Beggars there are by the score, chiefly in the tourist districts; but it is only fair to add that there are hundreds of huts where it would be a dire insult to offer a penny for a glass of water, a sup of milk, or the shelter of a turf fire.
As we drive along the road, we see, if the umbrellas can be closed for a half-hour, flocks of sheep grazing on the tops of the hills, where it is sunnier, where food is better and flies less numerous.
Crystal streams and waterfalls are pouring down the hillsides to lose themselves in one of Connemara's many bays, and we have a glimpse of osmunda fern, golden green and beautiful. It was under a branch of this Osmunda regalis that the Irish princess lay hidden, they say, till she had evaded her pursuers. The blue turf smoke rises here and there,--now from a cabin with house-leek growing on the crumbling thatch, now from one whose roof is held on by ropes and stones,--and there is always a turf bog, stacks and stacks of the cut blocks, a woman in a gown of dark-red flannel resting for a moment, with the empty creel beside her, and a man cutting in the distance. After climbing the long hill beyond the 'station' we are rewarded by a glimpse of more fertile fields; the clumps of ragwort and purple loosestrife are reinforced with kingcups and lilies growing near the wayside, and the rare sight, first of a pot of geraniums in the window, and then of a garden all aglow with red fuchsias, torch plants, and huge dahlias, so cheers Veritas that he takes heart again. "This is something like home!" he exclaims breezily; whereupon Mr. Shamrock murmurs that if people find nothing to admire in a foreign country save what resembles their own, he wonders that they take the trouble to be travelling.
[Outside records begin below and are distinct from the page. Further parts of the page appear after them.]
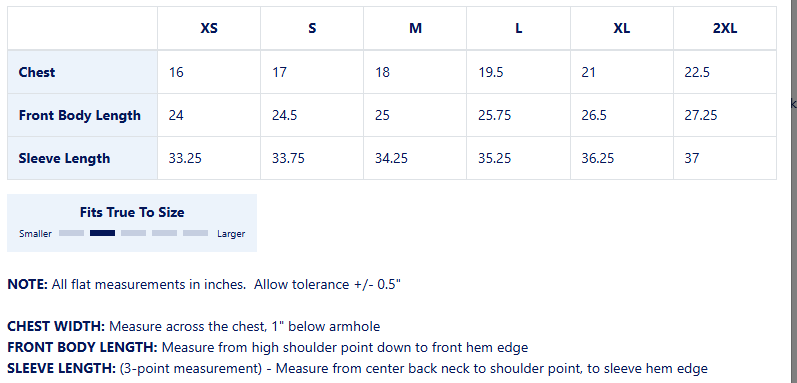The height and width of the screenshot is (383, 797).
Task: Click the Fits True To Size heading
Action: [x=132, y=212]
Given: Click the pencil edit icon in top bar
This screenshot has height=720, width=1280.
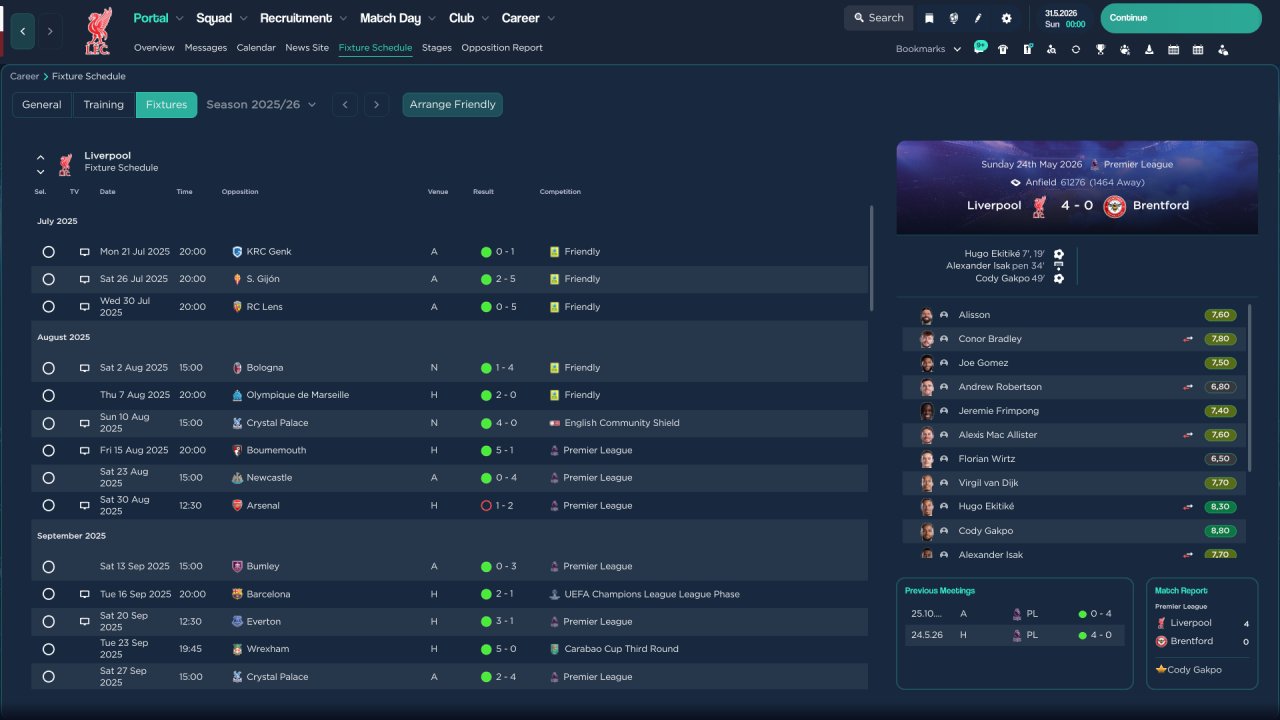Looking at the screenshot, I should [979, 18].
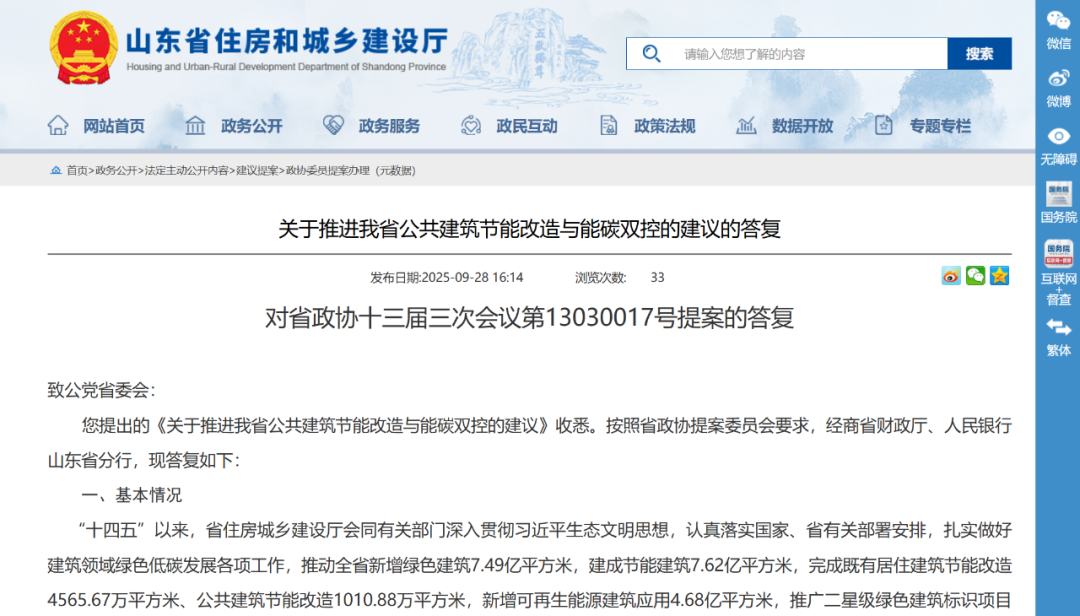Enable 无障碍 accessibility mode
1080x616 pixels.
point(1058,146)
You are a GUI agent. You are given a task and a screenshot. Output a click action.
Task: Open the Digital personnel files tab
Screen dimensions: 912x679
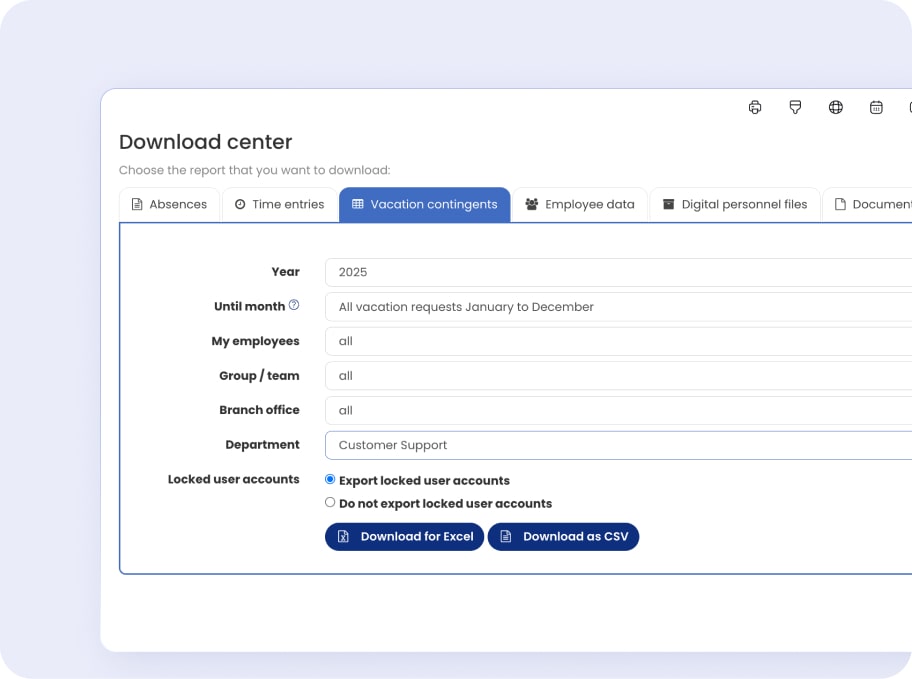click(735, 204)
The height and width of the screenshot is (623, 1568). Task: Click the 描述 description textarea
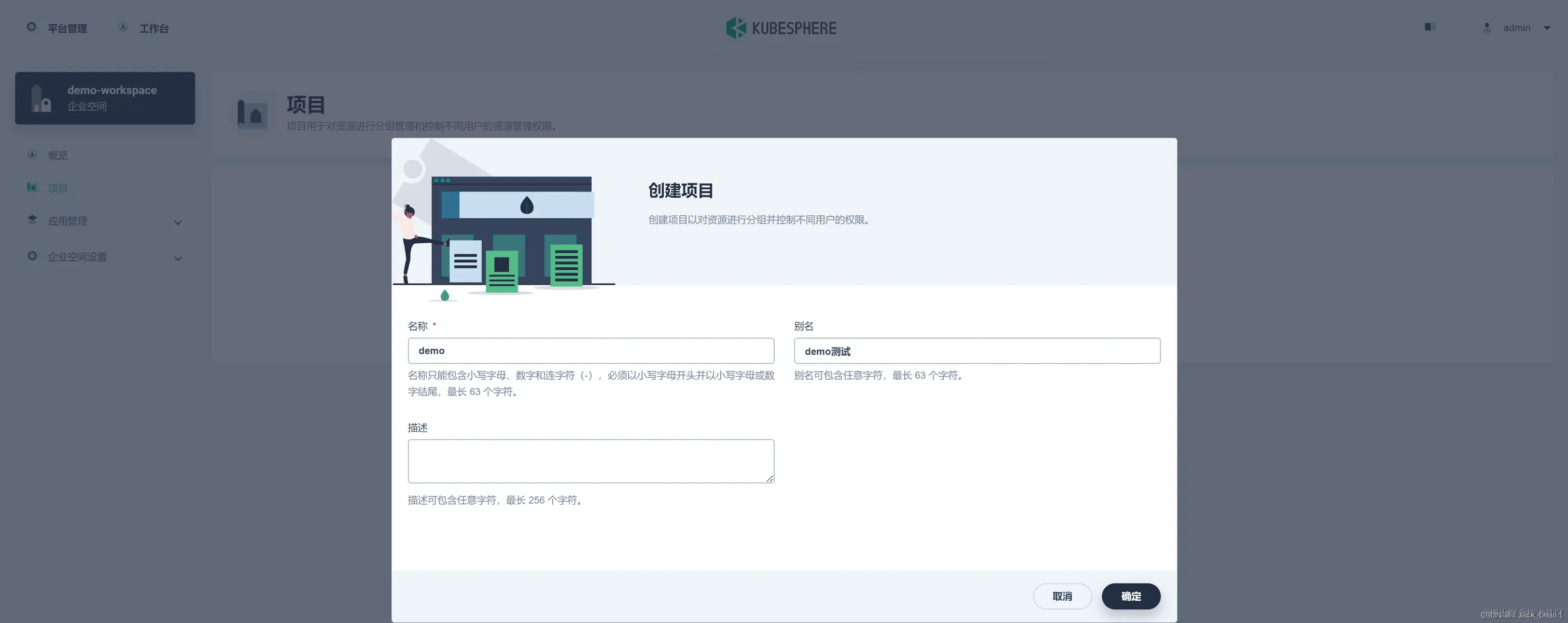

"It is a darlin' year for the pitaties," the drivers says; and there are plenty of them planted hereabouts, even in stony spots not worth a keenogue for anything else, for "pitaties doesn't require anny inTHRICKet farmin', you see, ma'am."
The clergyman remarks that only three things are required to make Ireland the most attractive country in the world: "Protestantism, cleanliness, and gardens"; and Mr. Shamrock, who is of course a Roman Catholic, answers this tactful speech in a way that surprises the speaker and keeps him silent for hours.
The Birmingham cutler, who has a copy of Ismay's Children in his pocket, triumphantly reads aloud, at this moment, a remark put into the mouth of an Irish character: "The low Irish are quite destitute of all notion of beauty,--have not the remotest particle of artistic sentiment or taste; their cabins are exactly as they were six hundred years ago, for they never want to improve themselves."
Then Mr. Shamrock asserts that any show of prosperity on a tenant's part would only mean an advance of rent on the landlord's; and Mr. Rose retorts that while that might have been true in former times, it is utterly false to-day.